— Document extract —
FIG. 22 illustrates a method for performing TM based on motion information candidates according to an embodiment of the present disclosure.
FIG. 22 relates to a method for storing a motion information candidate before rounding is applied, and using, for TM, the motion information candidate before rounding is applied.
Referring to FIG. 22, the video signal processing device may construct a motion information candidate list and a temporary list (a motion information candidate list to which rounding has not been applied, PmvpList) for a current block. The motion information candidate list and the temporary list may include similar motion information candidates, differing only in whether rounding is applied. 1) The video signal processing device may derive motion information candidates from neighboring blocks of the current block. The video signal processing device may store the derived motion information candidates in the temporary list. The video signal processing device may round the motion information candidates in accordance with the AMVR resolution of the current block and store the motion information candidates in the list. The video signal processing device may determine the sameness between the motion information candidates, and then may reconstruct the motion information candidate list and the temporary list, based on the sameness. The sameness may be compared between a motion information candidates in the motion information candidate list and a motion information candidate in the temporary list. For example, when motion information candidates are identical, the video signal processing device may remove one of the two motion information candidates being compared for sameness from the corresponding list. When the motion information candidates are not identical, the video signal processing device may maintain the motion information candidate list and the temporary list. The video signal processing device may repeat the process of 1) for the neighboring blocks of the current block. 2) The video signal processing device may reorder the motion information candidates in the temporary list, based on TM cost values of the motion information candidates in the temporary list (the motion information candidates before being rounded). 3) The video signal processing device may perform TM on a candidate corresponding to the smallest cost value among the motion information candidates in the temporary list. 4) After performing TM, the video signal processing device may perform rounding on a corrected motion information candidate. 5) The video signal processing device may select the corrected motion information candidate as a final motion information candidate.

— Task to carry out —
Briefly list each numbered step in the FIG. 22 description, in order.

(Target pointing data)

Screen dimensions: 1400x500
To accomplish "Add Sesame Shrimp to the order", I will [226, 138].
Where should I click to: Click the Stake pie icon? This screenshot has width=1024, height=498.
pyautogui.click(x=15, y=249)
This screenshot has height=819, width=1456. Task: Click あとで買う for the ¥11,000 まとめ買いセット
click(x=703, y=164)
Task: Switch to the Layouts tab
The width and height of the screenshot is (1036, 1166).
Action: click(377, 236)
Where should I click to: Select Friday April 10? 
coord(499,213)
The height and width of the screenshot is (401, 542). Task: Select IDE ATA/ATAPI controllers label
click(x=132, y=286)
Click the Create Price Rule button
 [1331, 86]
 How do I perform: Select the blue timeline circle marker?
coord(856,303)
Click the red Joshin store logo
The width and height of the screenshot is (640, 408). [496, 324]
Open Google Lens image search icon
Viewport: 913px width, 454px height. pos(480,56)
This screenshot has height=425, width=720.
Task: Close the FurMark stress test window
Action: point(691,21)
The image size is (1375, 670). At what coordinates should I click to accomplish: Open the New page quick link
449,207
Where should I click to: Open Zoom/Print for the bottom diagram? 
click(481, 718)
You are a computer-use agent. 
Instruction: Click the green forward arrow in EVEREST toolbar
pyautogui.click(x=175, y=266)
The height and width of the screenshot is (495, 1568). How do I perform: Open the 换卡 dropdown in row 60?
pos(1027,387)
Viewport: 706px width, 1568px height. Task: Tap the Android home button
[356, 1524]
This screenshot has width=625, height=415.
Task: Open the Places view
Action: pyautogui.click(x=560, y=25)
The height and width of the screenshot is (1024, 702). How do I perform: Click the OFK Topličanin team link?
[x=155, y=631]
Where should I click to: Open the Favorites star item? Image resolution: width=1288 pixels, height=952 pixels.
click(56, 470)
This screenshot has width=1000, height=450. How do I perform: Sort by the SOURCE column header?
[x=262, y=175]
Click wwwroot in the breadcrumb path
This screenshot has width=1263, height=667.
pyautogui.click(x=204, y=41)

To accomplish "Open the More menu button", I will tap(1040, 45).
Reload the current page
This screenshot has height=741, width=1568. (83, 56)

— Written solution —
1) Derive motion information candidates from neighboring blocks of the current block. Store them unrounded in the temporary list and rounded to the current block's AMVR resolution in the motion information candidate list. Compare candidates for sameness, remove one of any two identical candidates, and repeat this for the neighboring blocks.
2) Reorder the candidates in the temporary list by their TM cost values.
3) Perform TM on the candidate in the temporary list with the smallest cost value.
4) After TM, round the corrected motion information candidate.
5) Select the corrected motion information candidate as the final motion information candidate.